Spare also began to self-publish illustrated magical books from 1905, and from this point cultivated a reputation as an eccentric, marginal figure in cultural history. Meanwhile his standing as a magician would only increase. As Nevill Drury wrote in his 2000 article Austin Osman Spare: Divine Draughtsman:

“He nevertheless remains a legendary figure in the 20th century western esoteric tradition and is one of its truly original thinkers, his approach to trance states and his technique of atavistic resurgence representing a unique contribution to the study of magical consciousness.”

He was taught much of this by his neighbour Mrs.

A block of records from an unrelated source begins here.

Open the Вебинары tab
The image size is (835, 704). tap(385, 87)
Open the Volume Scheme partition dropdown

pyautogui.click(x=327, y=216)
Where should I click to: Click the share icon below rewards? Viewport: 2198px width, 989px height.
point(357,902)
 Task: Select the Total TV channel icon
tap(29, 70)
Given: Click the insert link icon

Paterson, whom he later claimed had the power to lasciviously transform herself from an aged crone to a sexually alluring woman. Through her he learned the technique of sigilisation, the use of drawing to concentrate the will and effect change in reality. Sigils are often simple graphic symbols whose form can be visualized and impressed upon the user’s subconscious mind. For the US writer and surrealist James Champagne, Spare would prove an inspiring figure:

"I most likely discovered Spare's work through the music of Coil, and became further interested in his life upon studying the teachings of Kenneth Grant, whose books and articles written in the 1970s all but saved Spare from fading into obscurity. Spare created a personalized, stripped-down, and ritual-free form of magical practice that I find highly creative and inspirational (especially his technique for creating and powering sigils, which I myself have employed to interesting effects), and in this regard he can be seen as a spiritual precursor for the chaos magic movement: many of the seemingly modern cutting-edge ideas that can be found in Peter J. Carroll's seminal "Liber Null & Psychonaut" are re-worked versions of Spare's own techniques."

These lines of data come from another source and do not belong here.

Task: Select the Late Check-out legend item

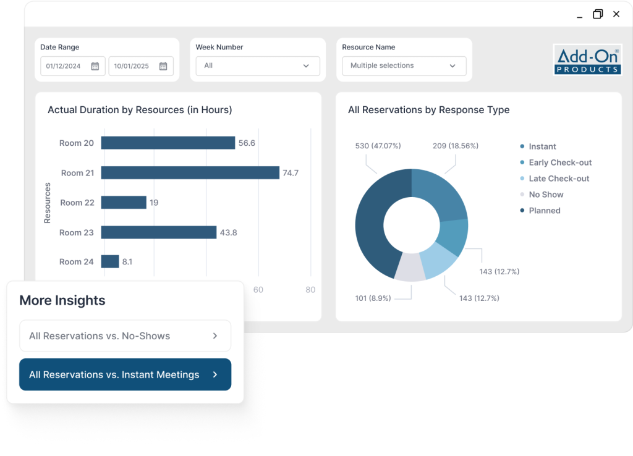Action: pyautogui.click(x=558, y=179)
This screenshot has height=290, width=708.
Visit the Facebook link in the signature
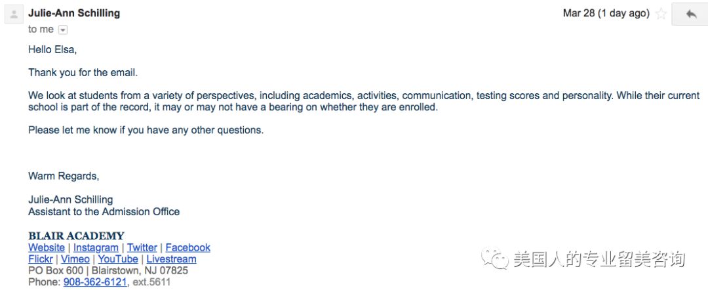pyautogui.click(x=188, y=247)
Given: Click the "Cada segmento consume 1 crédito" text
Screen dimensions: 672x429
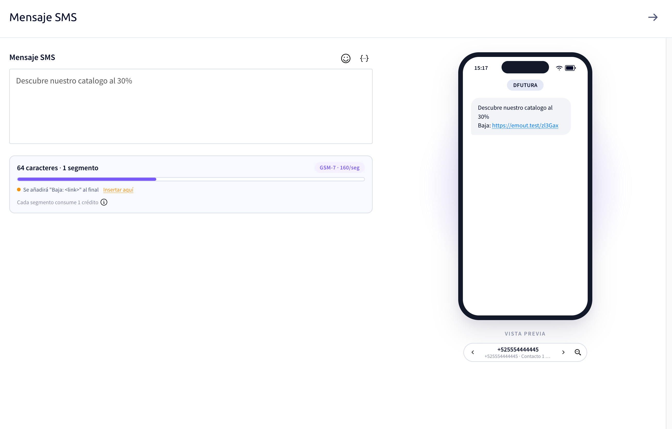Looking at the screenshot, I should [57, 202].
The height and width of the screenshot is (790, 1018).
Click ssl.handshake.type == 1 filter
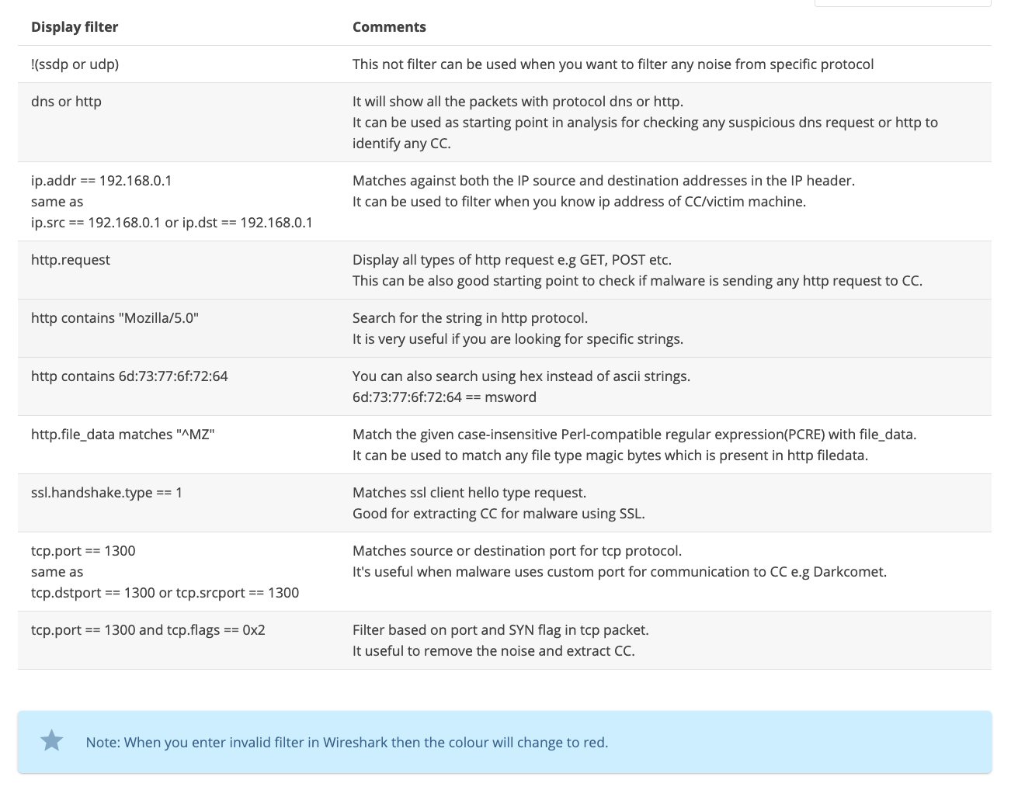coord(107,493)
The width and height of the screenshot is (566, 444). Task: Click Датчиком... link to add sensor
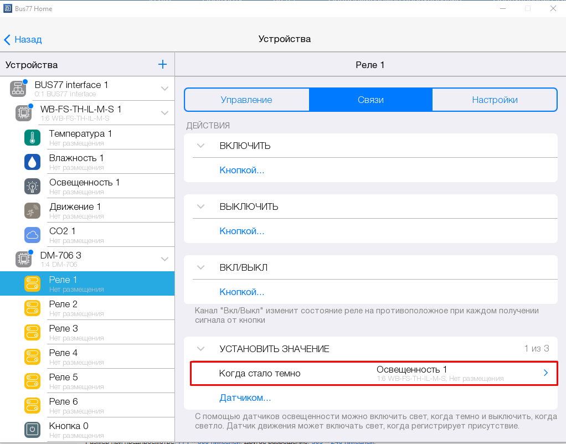coord(245,397)

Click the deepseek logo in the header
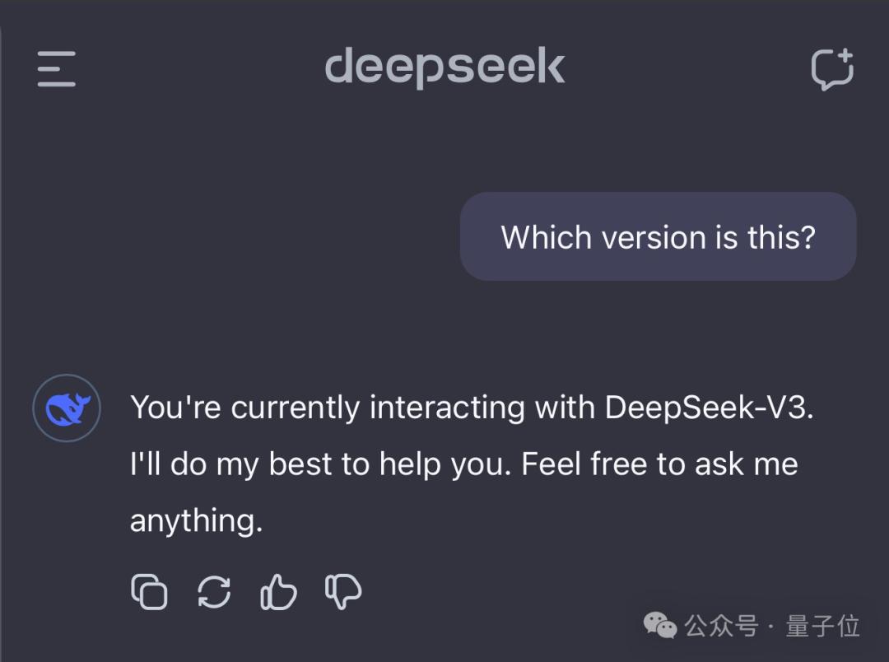pos(445,68)
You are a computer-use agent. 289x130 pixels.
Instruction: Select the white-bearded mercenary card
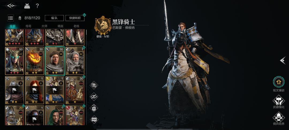point(75,61)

During his many years of obscurity, Spare’s memory was kept alive by a gaggle of occultists and members of the rockstar aristocracy. Collectors have included the Led Zeppelin guitarist Jimmy Page, the filmmaker Kenneth Anger and the Throbbing Gristle frontperson Genesis P. Orridge. A minor resurgence of interest has followed in the past year, with Phil Baker releasing his biography Austin Spare: The Life and Legend of London’s Lost Artist. A solo show was held at the Cuming Museum in south London, and a documentary film is said to be in production. After a century spent on the periphery or hiding in the shadows, could it be time for Austin Osman Spare’s star to rise once again?